Task to complete – The data follows. Retype every entry exactly.

Data to use –

<<<<

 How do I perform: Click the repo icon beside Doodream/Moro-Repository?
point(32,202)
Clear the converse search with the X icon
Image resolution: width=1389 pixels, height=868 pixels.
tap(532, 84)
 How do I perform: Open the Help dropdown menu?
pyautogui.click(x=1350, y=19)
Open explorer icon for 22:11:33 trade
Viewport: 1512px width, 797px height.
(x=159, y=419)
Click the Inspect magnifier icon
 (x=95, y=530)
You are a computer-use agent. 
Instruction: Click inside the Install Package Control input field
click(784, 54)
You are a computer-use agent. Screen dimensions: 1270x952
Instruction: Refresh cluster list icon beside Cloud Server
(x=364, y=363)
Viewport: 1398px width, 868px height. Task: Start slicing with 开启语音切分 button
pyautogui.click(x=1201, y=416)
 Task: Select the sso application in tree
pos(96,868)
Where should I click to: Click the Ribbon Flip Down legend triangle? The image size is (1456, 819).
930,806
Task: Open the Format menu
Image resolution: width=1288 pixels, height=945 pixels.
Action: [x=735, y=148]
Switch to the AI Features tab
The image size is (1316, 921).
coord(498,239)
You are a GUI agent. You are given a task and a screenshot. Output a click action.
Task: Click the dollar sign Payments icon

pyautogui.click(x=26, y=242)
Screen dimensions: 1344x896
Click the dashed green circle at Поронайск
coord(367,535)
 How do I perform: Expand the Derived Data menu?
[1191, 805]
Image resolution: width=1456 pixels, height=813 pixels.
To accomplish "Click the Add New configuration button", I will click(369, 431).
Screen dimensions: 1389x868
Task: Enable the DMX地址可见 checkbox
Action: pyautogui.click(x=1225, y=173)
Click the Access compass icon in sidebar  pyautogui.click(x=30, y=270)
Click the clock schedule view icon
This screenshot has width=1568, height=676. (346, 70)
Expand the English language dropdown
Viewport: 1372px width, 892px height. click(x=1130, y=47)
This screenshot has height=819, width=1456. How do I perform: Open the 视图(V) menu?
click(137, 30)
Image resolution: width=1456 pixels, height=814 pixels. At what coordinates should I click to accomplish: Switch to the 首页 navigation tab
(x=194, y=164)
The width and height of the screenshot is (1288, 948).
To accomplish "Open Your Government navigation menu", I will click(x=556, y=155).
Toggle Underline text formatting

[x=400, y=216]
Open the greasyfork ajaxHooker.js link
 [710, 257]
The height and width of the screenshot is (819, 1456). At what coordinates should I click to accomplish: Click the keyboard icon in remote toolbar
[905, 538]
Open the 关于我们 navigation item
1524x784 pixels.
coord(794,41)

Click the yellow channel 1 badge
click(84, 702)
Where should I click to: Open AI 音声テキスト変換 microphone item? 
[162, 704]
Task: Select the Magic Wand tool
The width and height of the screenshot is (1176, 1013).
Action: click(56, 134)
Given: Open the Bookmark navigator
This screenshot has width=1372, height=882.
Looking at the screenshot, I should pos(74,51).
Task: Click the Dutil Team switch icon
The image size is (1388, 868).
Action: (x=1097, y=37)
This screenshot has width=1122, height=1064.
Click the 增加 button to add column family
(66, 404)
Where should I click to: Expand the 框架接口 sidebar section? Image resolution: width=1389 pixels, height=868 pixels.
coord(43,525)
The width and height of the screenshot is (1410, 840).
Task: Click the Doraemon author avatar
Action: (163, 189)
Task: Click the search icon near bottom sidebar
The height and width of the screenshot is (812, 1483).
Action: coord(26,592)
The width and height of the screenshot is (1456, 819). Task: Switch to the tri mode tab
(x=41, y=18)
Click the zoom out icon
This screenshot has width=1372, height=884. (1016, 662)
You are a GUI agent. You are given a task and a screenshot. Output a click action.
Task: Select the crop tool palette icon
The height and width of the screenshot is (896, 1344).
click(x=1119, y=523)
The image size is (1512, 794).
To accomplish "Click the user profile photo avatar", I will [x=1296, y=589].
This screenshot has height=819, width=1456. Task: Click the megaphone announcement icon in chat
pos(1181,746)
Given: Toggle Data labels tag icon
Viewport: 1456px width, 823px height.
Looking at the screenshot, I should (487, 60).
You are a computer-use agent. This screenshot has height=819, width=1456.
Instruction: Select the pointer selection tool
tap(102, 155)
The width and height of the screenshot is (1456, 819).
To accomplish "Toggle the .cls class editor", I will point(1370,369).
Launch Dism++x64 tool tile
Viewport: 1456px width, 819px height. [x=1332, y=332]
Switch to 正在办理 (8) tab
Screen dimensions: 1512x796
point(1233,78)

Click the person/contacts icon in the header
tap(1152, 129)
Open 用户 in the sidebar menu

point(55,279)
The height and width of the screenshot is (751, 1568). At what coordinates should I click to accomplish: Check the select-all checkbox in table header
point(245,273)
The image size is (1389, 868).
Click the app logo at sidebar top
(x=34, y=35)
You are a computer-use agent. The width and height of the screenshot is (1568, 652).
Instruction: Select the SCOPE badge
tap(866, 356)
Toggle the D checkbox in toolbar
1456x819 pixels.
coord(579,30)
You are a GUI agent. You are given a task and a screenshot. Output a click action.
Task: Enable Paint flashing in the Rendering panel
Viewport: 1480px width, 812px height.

>>>>

The completed task –
 How do I perform: Click the repo icon beside Doodream/Moro-Repository?
point(32,202)
Clear the converse search with the X icon
Image resolution: width=1389 pixels, height=868 pixels.
tap(532, 84)
 How do I perform: Open the Help dropdown menu?
pyautogui.click(x=1350, y=19)
Open explorer icon for 22:11:33 trade
Viewport: 1512px width, 797px height.
(x=159, y=419)
Click the Inspect magnifier icon
 (x=95, y=530)
You are a computer-use agent. 
Instruction: Click inside the Install Package Control input field
click(784, 54)
You are a computer-use agent. Screen dimensions: 1270x952
Instruction: Refresh cluster list icon beside Cloud Server
(x=364, y=363)
Viewport: 1398px width, 868px height. Task: Start slicing with 开启语音切分 button
pyautogui.click(x=1201, y=416)
 Task: Select the sso application in tree
pos(96,868)
Where should I click to: Click the Ribbon Flip Down legend triangle? The image size is (1456, 819).
930,806
Task: Open the Format menu
Image resolution: width=1288 pixels, height=945 pixels.
Action: [x=735, y=148]
Switch to the AI Features tab
The image size is (1316, 921).
coord(498,239)
You are a GUI agent. You are given a task and a screenshot. Output a click action.
Task: Click the dollar sign Payments icon

pyautogui.click(x=26, y=242)
Screen dimensions: 1344x896
Click the dashed green circle at Поронайск
coord(367,535)
 How do I perform: Expand the Derived Data menu?
[1191, 805]
Image resolution: width=1456 pixels, height=813 pixels.
To accomplish "Click the Add New configuration button", I will click(369, 431).
Screen dimensions: 1389x868
Task: Enable the DMX地址可见 checkbox
Action: pyautogui.click(x=1225, y=173)
Click the Access compass icon in sidebar  pyautogui.click(x=30, y=270)
Click the clock schedule view icon
This screenshot has width=1568, height=676. (346, 70)
Expand the English language dropdown
Viewport: 1372px width, 892px height. click(x=1130, y=47)
This screenshot has height=819, width=1456. How do I perform: Open the 视图(V) menu?
click(137, 30)
Image resolution: width=1456 pixels, height=814 pixels. At what coordinates should I click to accomplish: Switch to the 首页 navigation tab
(x=194, y=164)
The width and height of the screenshot is (1288, 948).
To accomplish "Open Your Government navigation menu", I will click(x=556, y=155).
Toggle Underline text formatting

[x=400, y=216]
Open the greasyfork ajaxHooker.js link
 [710, 257]
The height and width of the screenshot is (819, 1456). At what coordinates should I click to accomplish: Click the keyboard icon in remote toolbar
[905, 538]
Open the 关于我们 navigation item
1524x784 pixels.
coord(794,41)

Click the yellow channel 1 badge
click(84, 702)
Where should I click to: Open AI 音声テキスト変換 microphone item? 
[162, 704]
Task: Select the Magic Wand tool
The width and height of the screenshot is (1176, 1013).
Action: click(56, 134)
Given: Open the Bookmark navigator
This screenshot has width=1372, height=882.
Looking at the screenshot, I should pos(74,51).
Task: Click the Dutil Team switch icon
The image size is (1388, 868).
Action: (x=1097, y=37)
This screenshot has width=1122, height=1064.
Click the 增加 button to add column family
(66, 404)
Where should I click to: Expand the 框架接口 sidebar section? Image resolution: width=1389 pixels, height=868 pixels.
coord(43,525)
The width and height of the screenshot is (1410, 840).
Task: Click the Doraemon author avatar
Action: (163, 189)
Task: Click the search icon near bottom sidebar
The height and width of the screenshot is (812, 1483).
Action: coord(26,592)
The width and height of the screenshot is (1456, 819). Task: Switch to the tri mode tab
(x=41, y=18)
Click the zoom out icon
This screenshot has width=1372, height=884. (1016, 662)
You are a GUI agent. You are given a task and a screenshot. Output a click action.
Task: Select the crop tool palette icon
The height and width of the screenshot is (896, 1344).
click(x=1119, y=523)
The image size is (1512, 794).
To accomplish "Click the user profile photo avatar", I will [x=1296, y=589].
This screenshot has height=819, width=1456. Task: Click the megaphone announcement icon in chat
pos(1181,746)
Given: Toggle Data labels tag icon
Viewport: 1456px width, 823px height.
Looking at the screenshot, I should (487, 60).
You are a computer-use agent. This screenshot has height=819, width=1456.
Instruction: Select the pointer selection tool
tap(102, 155)
The width and height of the screenshot is (1456, 819).
To accomplish "Toggle the .cls class editor", I will point(1370,369).
Launch Dism++x64 tool tile
Viewport: 1456px width, 819px height. [x=1332, y=332]
Switch to 正在办理 (8) tab
Screen dimensions: 1512x796
point(1233,78)

Click the person/contacts icon in the header
tap(1152, 129)
Open 用户 in the sidebar menu

point(55,279)
The height and width of the screenshot is (751, 1568). At what coordinates should I click to accomplish: Check the select-all checkbox in table header
point(245,273)
The image size is (1389, 868).
Click the app logo at sidebar top
(x=34, y=35)
You are a computer-use agent. The width and height of the screenshot is (1568, 652).
Instruction: Select the SCOPE badge
tap(866, 356)
Toggle the D checkbox in toolbar
1456x819 pixels.
coord(579,30)
You are a GUI agent. You are given a task and a screenshot. Output a click action.
Task: Enable Paint flashing in the Rendering panel
Viewport: 1480px width, 812px height.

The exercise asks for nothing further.